We had a pleasant evening on Saturday at the curious new space for creatives in an ex-carpark off Station Road now called Blue House Yard. Sitting on a handcarved bench outside the wood shop, we ate delicious Creole spicy salt fish with salad in a crispy ‘bun’ (rather like a puri) and drank dark Czech lager (brewed in Myddleton Road N22). Children dashed around in a cheerful fashion, some queuing up to get their twig pencils sharpened with a penknife by the woodman (who seemed to be a source of fascination …).
The food market and picnic tables in the centre of the ex-carpark are surrounded by ten tall, narrow wooden huts, each with just room enough for a tiny shop/workshop downstairs, and storeroom upstairs. I remarked that they reminded me of the tall black huts in Hastings where fishermen used to hang up their huge nets, before the age of nylon – and was told that these were indeed part of the inspiration for the architects, who both designed and built them. The huts in N22 are, however, multi-coloured, each one slightly different from the next.
Some of the huts are shops, selling vintage and retro clothes, art, wood products, cakes ... while others are workshops producing goods for sale elsewhere, including kilts and superior stationery. It is all a bit ad hoc at the moment, with some of the workshops still being set up, and opening hours not established (we were told that most open when the food markets are functioning – Wednesday-Friday 11am-3pm, and Saturday evenings in July 5-10pm ). The cake shop had opened for the first time that day, and the café in a London bus is not open yet. But the bus is there, and the blue café tables made of recycled cable-reels on legs are set out next to it, ready for customers.
The eponymous Blue House (poster-paint blue from ground to roof-ridge) was not open that evening, so I will have to return another time to check out the ceramics studio (which runs classes) – there are also other studios in the house.

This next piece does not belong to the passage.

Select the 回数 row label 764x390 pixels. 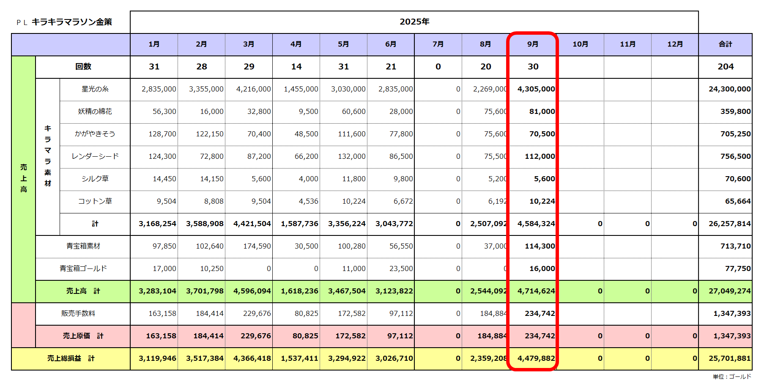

I think this is a great space, and hope that Haringey Council will ditch the planned development for it, and instead allow the units to operate permanently – not just for the 5 years ‘meanwhile time’ allocated to them. The stallholders certainly have plans for the future – one of the Guadeloupiennes from the Creole food stall had given up her job as a marketing executive for a telecoms company only the day before, in order to co-run their stall in markets around London, and the cakeshop proprietor is looking for premises locally in which to run classes in cake-baking and decorating.